- **DATA PROVIDED**
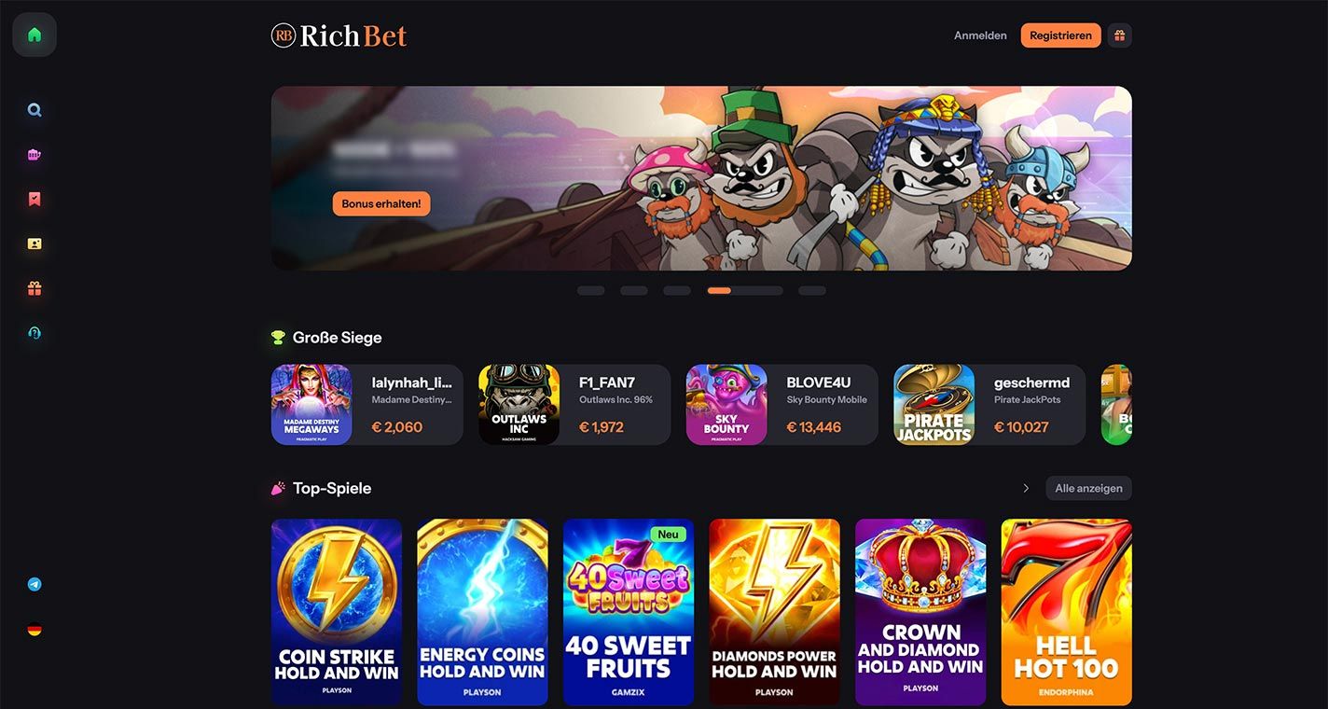
Task: Click the gift box icon beside Registrieren
Action: click(x=1119, y=35)
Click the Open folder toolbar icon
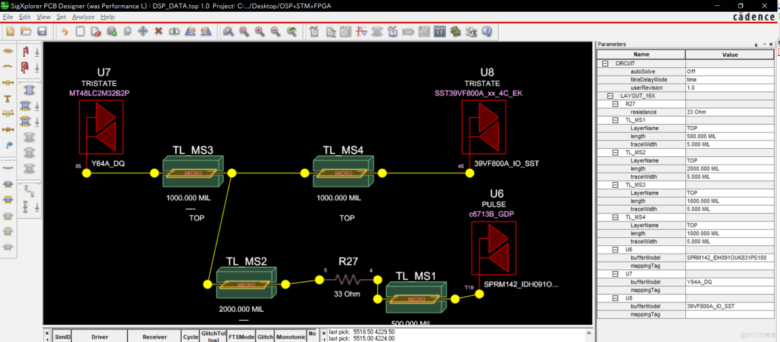 click(x=26, y=32)
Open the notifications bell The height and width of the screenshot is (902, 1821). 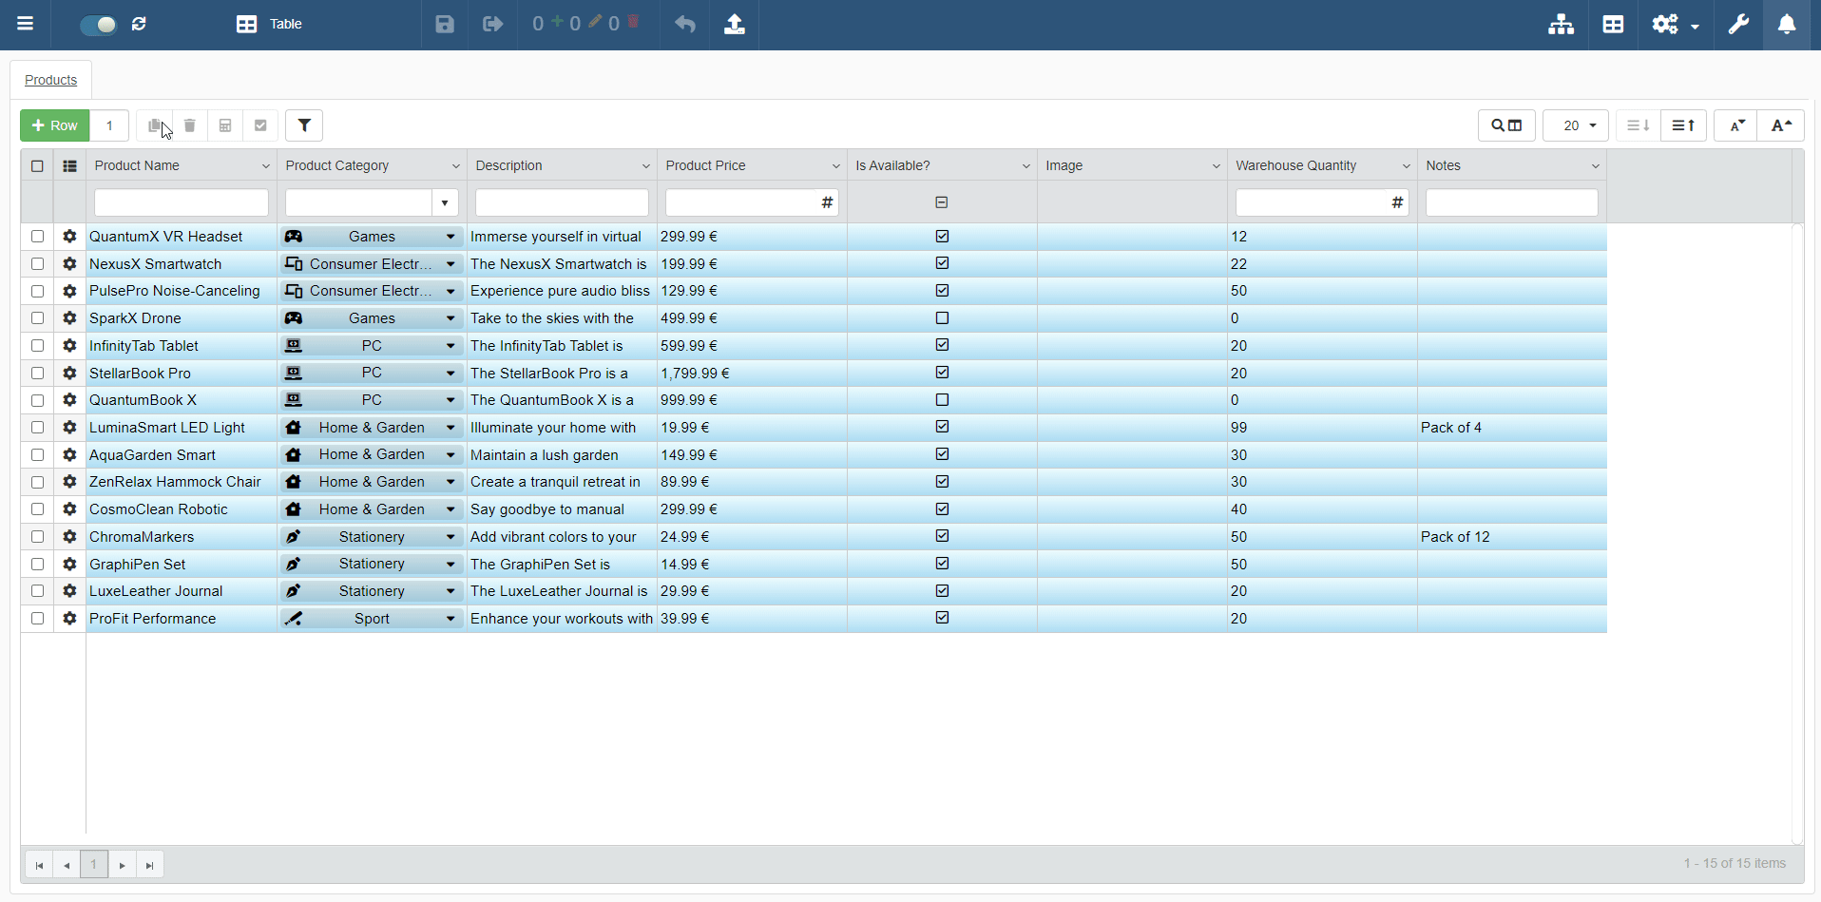click(1787, 24)
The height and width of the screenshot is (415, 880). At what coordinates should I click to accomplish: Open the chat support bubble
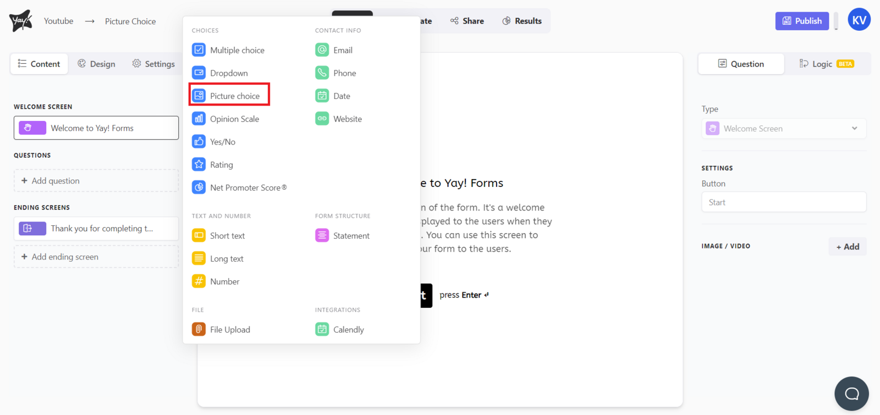coord(851,394)
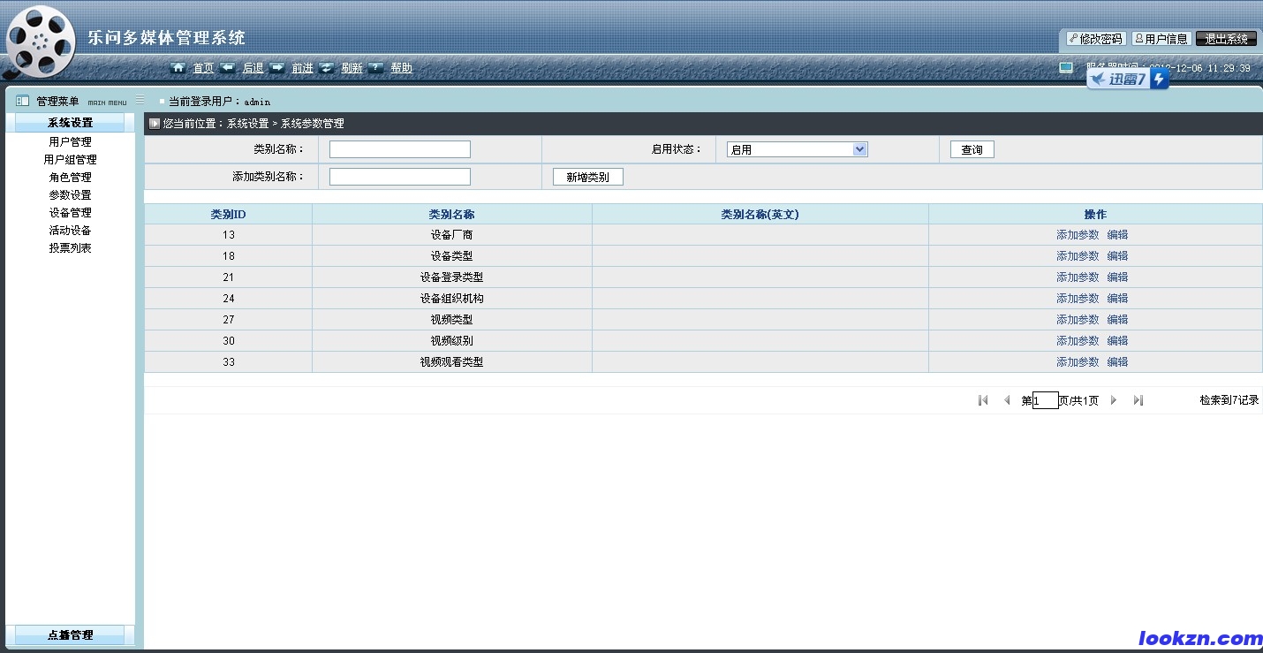The width and height of the screenshot is (1263, 653).
Task: Click the last-page arrow in the pagination bar
Action: pos(1138,399)
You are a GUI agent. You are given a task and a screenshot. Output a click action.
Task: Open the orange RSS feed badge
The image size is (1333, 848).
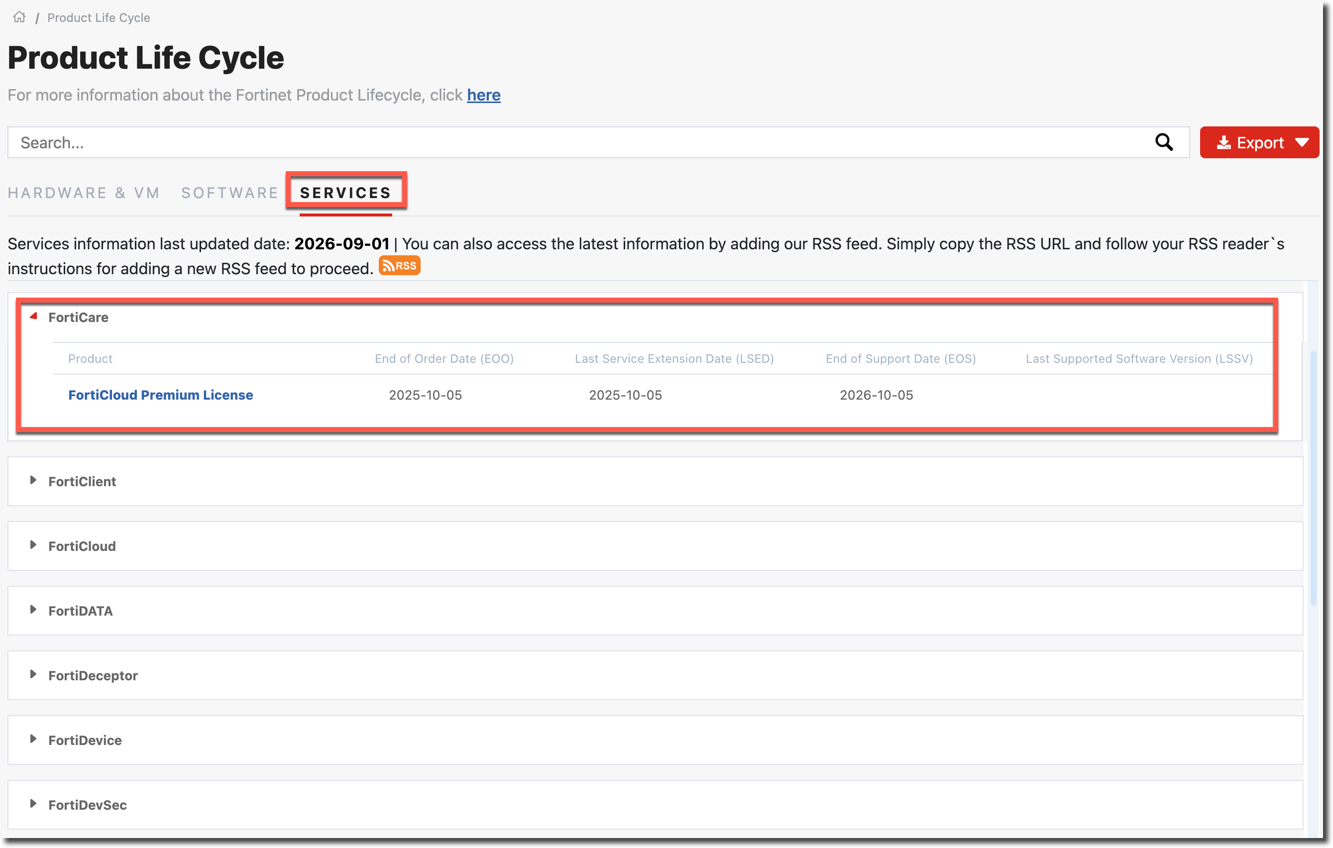pos(399,266)
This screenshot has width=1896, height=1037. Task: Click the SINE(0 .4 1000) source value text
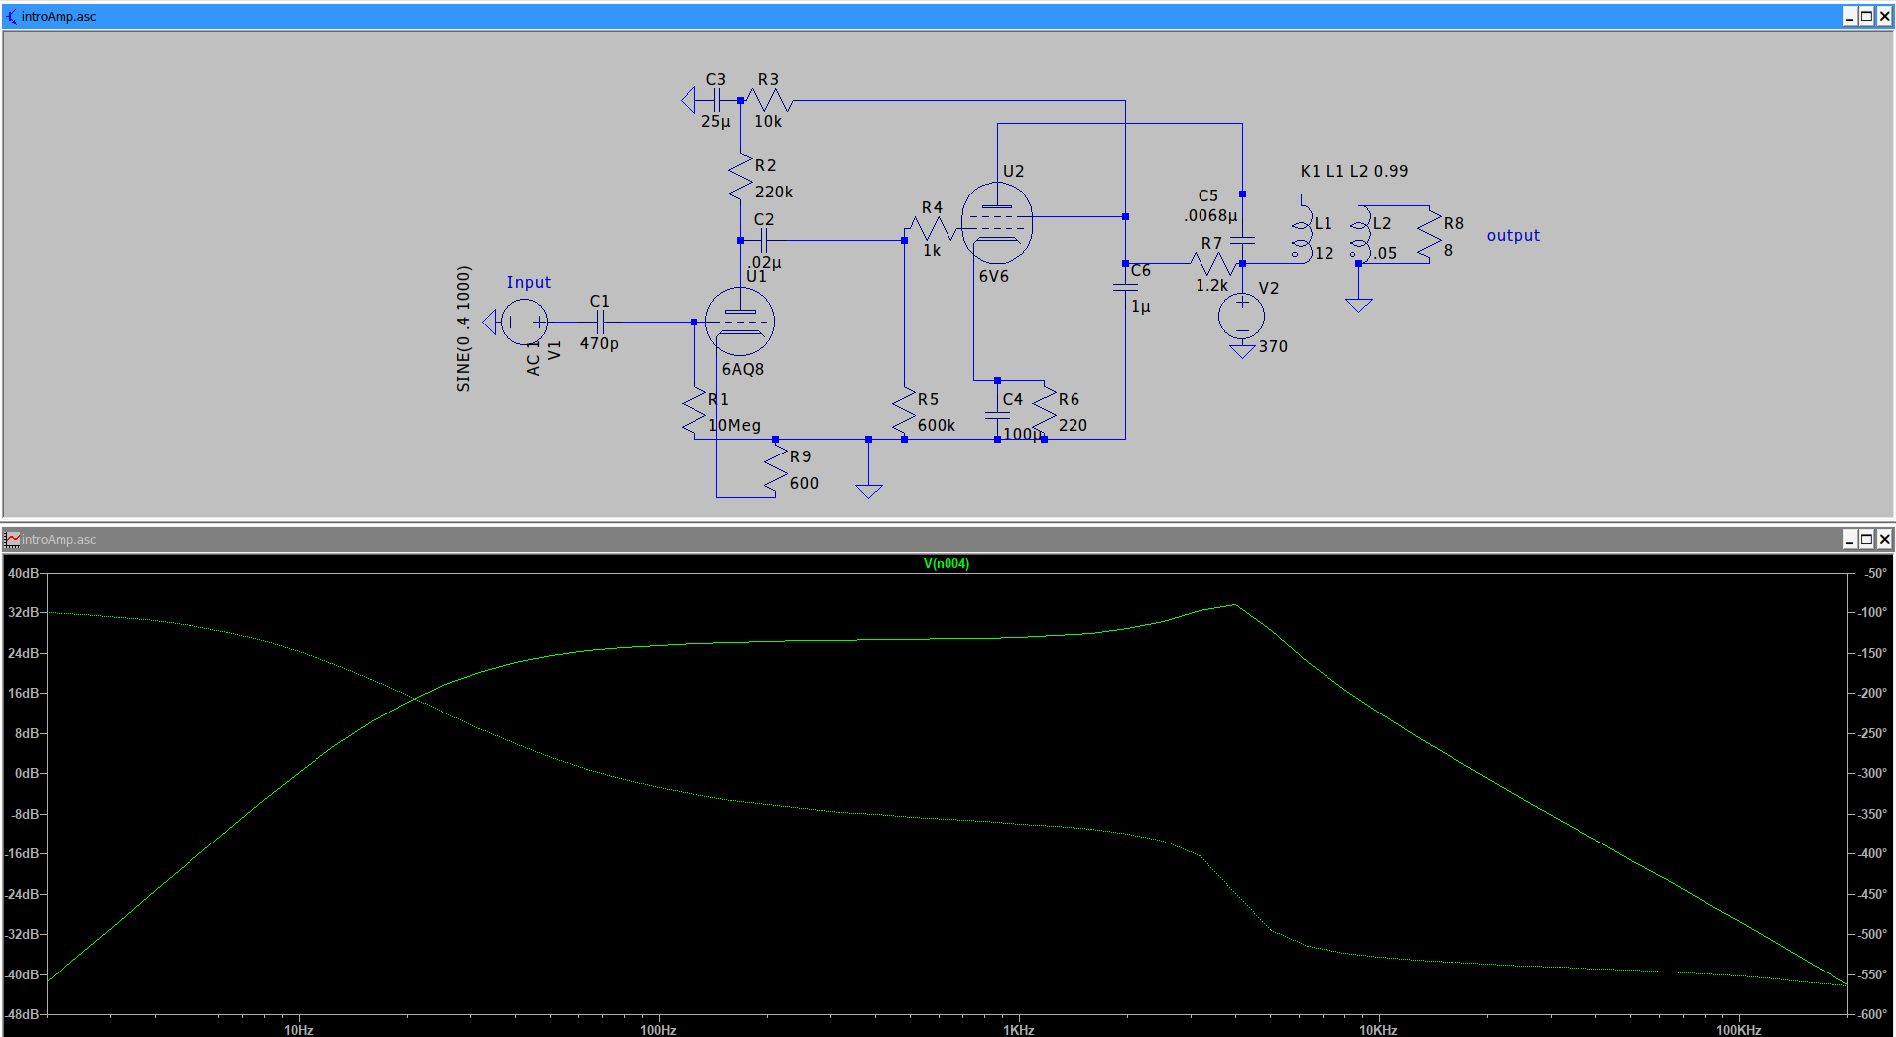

- **TASK ITEM**
Make an exact copy of only those lines that run from the line with "You are a GUI" through the end of the records, excluding pictures.

- **OUTPUT OF THE TASK**
You are a GUI agent. You are given a task and a screenshot. Output a click action.
Task: Open the orange RSS feed badge
The image size is (1333, 848).
pos(399,266)
This screenshot has width=1896, height=1037. Task: Click the SINE(0 .4 1000) source value text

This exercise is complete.